Making early-stage feedback actionable
Collecting feedback is only step one. If you don’t capture and process it, you’ll just have a pile of sticky notes that no one ever looks at again.
Here’s how to make it useful:
- Centralize it. Get every scrap of feedback into one place, whether that’s a spreadsheet, a shared doc, or a customer feedback management tool like ProdPad. The key is that nothing gets lost.
- Tag and connect it. Feedback should be linked to the relevant product area or idea. That way, when you’re revisiting your roadmap, you can see which ideas are backed by real voices.
- Look for patterns. Don’t just skim. Analyze. Use AI to help if you’re drowning in volume. ProdPad’s Signals, for example, runs through your feedback and pulls out the themes and sentiment so you don’t have to read every single transcript yourself.
- Prioritize with context. Not every request is equal. Weight feedback from target personas more heavily than random asks. Look at severity, frequency, and alignment with strategy.
- Close the loop. Let customers know when their feedback has led to action. A quick “You asked for this, it’s live now” message builds massive goodwill and encourages them to keep contributing.
See an expert turn raw feedback into themes and decisions.
A quick word on feedback bias
One trap teams fall into is only listening to the loudest or happiest voices. That’s dangerous. Your power users will always have opinions, but they don’t represent the silent majority.
Here’s how to keep your perspective balanced:
- Talk to churned or inactive users. Their reasons for leaving are pure insight.
- Don’t shy away from negative comments. As uncomfortable as they may be, they highlight what needs attention. In fact, a customer who hates your product or a prospect who chose not to buy often gives you more valuable insight than your biggest fans ever could.
- Seek out fresh eyes. New users will spot friction that veterans no longer notice.
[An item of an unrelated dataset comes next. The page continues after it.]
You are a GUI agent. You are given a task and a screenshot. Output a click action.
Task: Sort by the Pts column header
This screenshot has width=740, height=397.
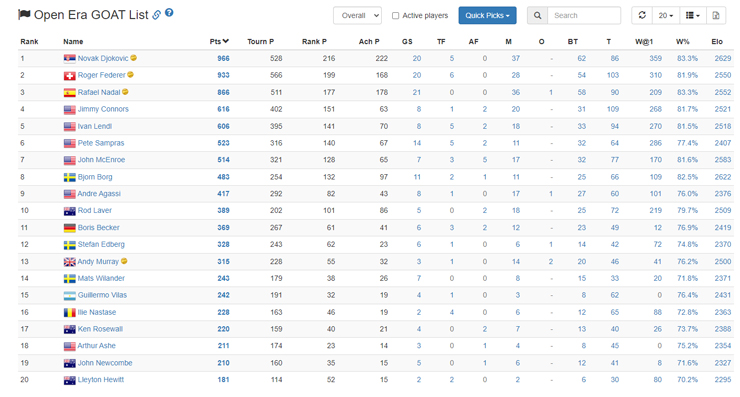[219, 42]
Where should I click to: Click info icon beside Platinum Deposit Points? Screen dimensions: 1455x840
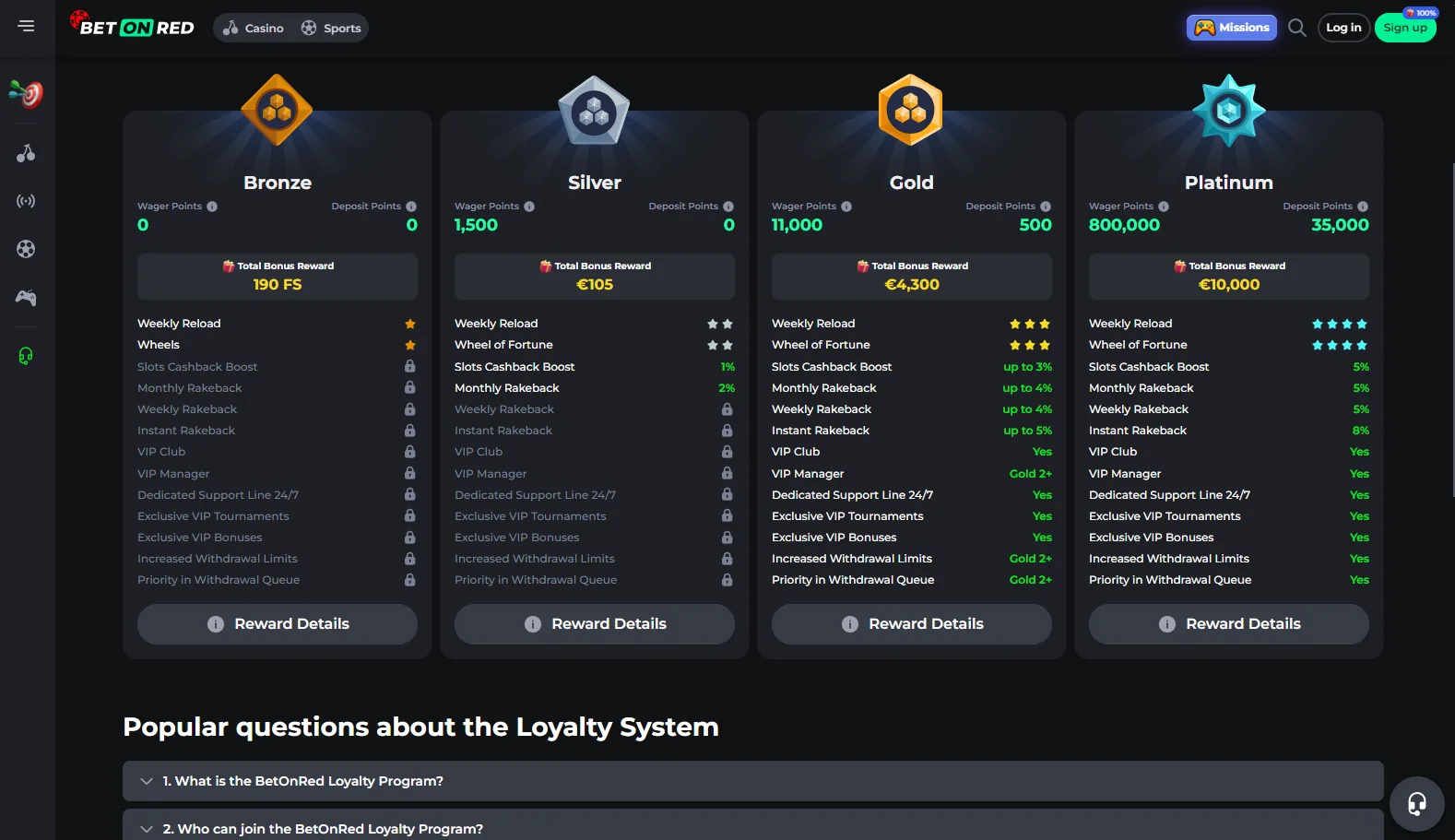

Avoiding bias deserves a deeper dive of its own, but the main point is simple: if all your feedback comes from people who already love you, you’re not getting the full story.
Scrappiness as a team habit
Gathering scrappy feedback isn’t a one-off project. It’s a habit. You want a culture where everyone feels empowered to grab early-stage feedback when they see the opportunity, even if you’re not early-stage as a company.
Some ways to bake it in:
- Make “customer story of the week” part of your team meetings.
- Give PMs a quota of customer calls or chats each month.
- Encourage engineers and designers to sit in on a customer session now and then.
- Celebrate initiative. When someone goes outside the process to uncover an insight, back them up.
At ProdPad, we run a customer community called ProdPad Talk where we float ideas and collect candid reactions. We also keep a beta tester list that includes people outside our customer base, so we get feedback from folks who aren’t already bought in. It keeps us honest and stops us from getting trapped in our own echo chamber.
Challenge yourself to be scrappy
Scrappy feedback gathering is about curiosity, humility, and action. It means not waiting for permission or process, but going out to learn what your customers really think.
Startups know this instinctively because they have no choice. Big companies forget it because they have too many systems telling them they already know. But the best product teams, no matter their size, never stop being scrappy. They talk to customers continuously. They chase uncomfortable truths. They act on what they learn.
So here’s my challenge: this week, find one scrappy way to hear from your customers. Sit in on a support call. DM someone on LinkedIn. Read through a transcript and highlight where the customer sighed or hesitated. Then take that insight back to your team and ask, “What should we do with this?”
That is how you build products that resonate. Not by waiting for the perfect dataset, but by staying scrappy, curious, and connected to the people you’re building for.